With the arrival of good weather, community pools become a social hub attracting numerous residents. High maintenance costs mean that communities frequently establish certain rules of use, such as opening hours, guest numbers, capacity etc. However, they often overlook the need to specify who is entitled to use the facilities.
What the bylaws say
You may encounter issues not specifically dealt with in the bylaws, which are subject to debate and even complaints if those involved can’t reach an understanding.
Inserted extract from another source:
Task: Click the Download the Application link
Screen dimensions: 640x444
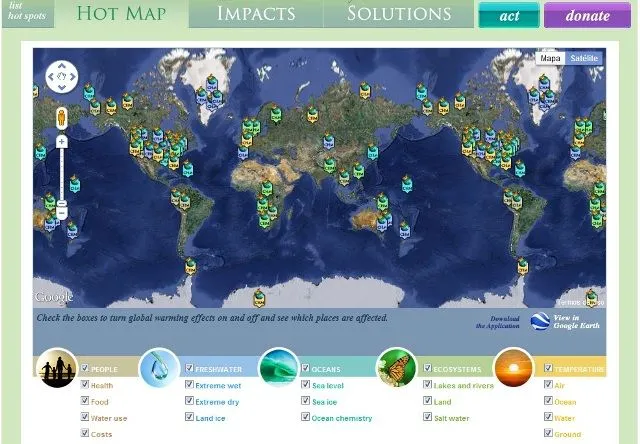Action: point(504,323)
As a starting point, the bylaws will usually refer you to the law covering building matters.
What the Supreme Court says
In response to an action brought by a community of owners in Santa Ponsa, in the Balearic Islands, the Supreme Court established that, by itself, a parking space does not confer the right to the use and enjoyment of the pool attached to the building associated with the parking space.
The problem was elevated to the Supreme Court after the court in Palma de Mallorca ruled in favour of a parking space owner who complained that the bylaws had been amended to stop him from enjoying this communal facility. Could he use the pool as the owner of a parking space but no home on the property?
The bylaws were amended when the community became aware of pool privileges being abused by a group of young people invited by the owner of a parking space but no home on the property. When they tried to deny access to this person and his guests, the person brought an action against the community because he was also paying a share of the costs of the communal areas on the property.
The justice system agreed with the community for two reasons. The first was because people who (only) owned parking spaces were not contributing to the payment of expenses associated with the pool and the other communal areas. The second was because, although the bylaws do not explicitly ban use of the pool in these circumstances, neither do they authorise the use of the pool by non-residents. Therefore, the residents were entitled to amend the bylaws and to add the relevant restrictions to prevent use of the pool. This is the same as their right to ban use of the pool by residents behind in their payments.
So, it’s clear that only homeowners have the right to access the pool, and that they can govern this use with well drafted bylaws.